Turning eastward, Katarzyna Jarosz places a spotlight on under-researched and in some cases unknown pharmacy museums based in former Soviet countries. Her approach is not narrative; instead, she recounts valuable information about the interiority of pharmacy museums in the Ukraine, Lithuania, Latvia, Azerbaijan, and Tajikistan. In doing so, Jarosz helps identify gaps and future areas of research in the history of pharmacy and pharmaceuticals. One can only look forward to novel and archivally-based histories of pharmacy and pharmaceuticals from the countries she examines.
Finally, Oliver Kahl, in translating eleven fragments of an Ayurvedic text from Arabic to English (for the first time), reveals the gendered nature of medical and pharmaceutical knowledge.
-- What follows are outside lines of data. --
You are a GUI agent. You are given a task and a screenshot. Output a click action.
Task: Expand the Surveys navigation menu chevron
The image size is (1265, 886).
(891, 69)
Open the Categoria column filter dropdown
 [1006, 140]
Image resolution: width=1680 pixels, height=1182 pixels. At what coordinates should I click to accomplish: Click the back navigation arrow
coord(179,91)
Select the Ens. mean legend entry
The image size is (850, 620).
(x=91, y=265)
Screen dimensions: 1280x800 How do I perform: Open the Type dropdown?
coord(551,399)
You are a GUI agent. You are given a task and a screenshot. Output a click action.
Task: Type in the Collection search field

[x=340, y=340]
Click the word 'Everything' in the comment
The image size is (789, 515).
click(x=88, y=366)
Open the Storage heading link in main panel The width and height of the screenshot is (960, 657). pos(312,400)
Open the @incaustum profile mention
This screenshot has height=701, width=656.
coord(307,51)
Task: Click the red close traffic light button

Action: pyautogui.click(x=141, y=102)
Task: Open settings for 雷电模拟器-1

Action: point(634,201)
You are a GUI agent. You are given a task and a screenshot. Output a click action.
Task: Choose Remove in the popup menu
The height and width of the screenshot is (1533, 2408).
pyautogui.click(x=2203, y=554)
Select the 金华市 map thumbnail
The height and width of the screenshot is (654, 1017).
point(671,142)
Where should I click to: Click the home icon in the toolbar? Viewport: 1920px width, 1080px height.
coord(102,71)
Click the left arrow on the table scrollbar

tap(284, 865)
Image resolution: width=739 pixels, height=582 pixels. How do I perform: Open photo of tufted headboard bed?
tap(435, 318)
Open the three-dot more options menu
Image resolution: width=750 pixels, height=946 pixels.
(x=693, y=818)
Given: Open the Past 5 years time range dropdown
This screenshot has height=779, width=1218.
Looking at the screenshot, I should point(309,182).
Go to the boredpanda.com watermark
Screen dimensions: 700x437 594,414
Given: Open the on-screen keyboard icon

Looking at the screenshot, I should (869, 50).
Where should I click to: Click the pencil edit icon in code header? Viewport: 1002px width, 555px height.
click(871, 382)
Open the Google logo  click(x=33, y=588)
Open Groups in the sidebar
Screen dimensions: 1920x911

This article, which harkens back to many similar and earlier publications in the pages of Pharmacy in History, is a meticulous piece of scholarship that relies on fluency in several languages and disciplines, including archaeology, classics, and pharmaceutical history.
The concluding sections of this journal include a robust review essay by Sarah Schneewind, the recurring Conversations feature, which centers on an informative interview with pharmaceutical historian David Herzberg, and Visual Pharmacy’s focus on Plastod in Italy. Again, the material here is topically and geographically diverse, a quality we at PH are proud of.
To close this issue of Pharmacy in History and to honor Glenn Sonnedecker, the final section is a memorial to him—and from those who knew him well. Dave Cowen’s 1973 article, “Glenn Sonnedecker as Historian,” is a glorious tribute to his accomplishments and leadership. Ernst Stieb’s 1977 AIHP Presidential Address reflects on Sonnedecker in a personal and often funny way. “I Remember When …” goes behind the curtain and illustrates the human side of not just Glenn, but other notable figures in the history of AIHP. Lastly, Holger Goetzendorff’s review of Sonnedeckers’s publication list, which includes a brief biography, will act as a useful resource for others and also exemplifies the sheer heft of Glenn’s academic contributions over the years. He was a leader, to be sure, but he was also a prolific writer and scholar.
In gathering, reviewing, editing, and formatting the materials for this final issue, it was enjoyable to occasionally reflect on the venerable history of AIHP’s journal. This reflection was heightened even further with Glenn’s death in late June as the production and layouts were being finalized. Thank you to all the editors, especially Greg Bond, and other staff at the Institute. I appreciate that former editor John Parascandola took the time to write up a reflection on PH. Gratitude must also be extended to the AIHP’s Board of Directors. Most importantly, and as I have expressed before, the journal’s peer reviewers must be singled out and celebrated for the service that they provide.
With this last issue of Pharmacy in History, it’s fitting to end with one of George Urdang’s principles. A co-founder of AIHP and intellectual leader in the history of pharmacy, as well as someone who understood new beginnings all too well, he argued that Institute activities ought to strive to make “the historical record of world civilization as complete as possible.” While the name Pharmacy in History ends here, the struggle to meet Urdang’s idealism continues its evolution.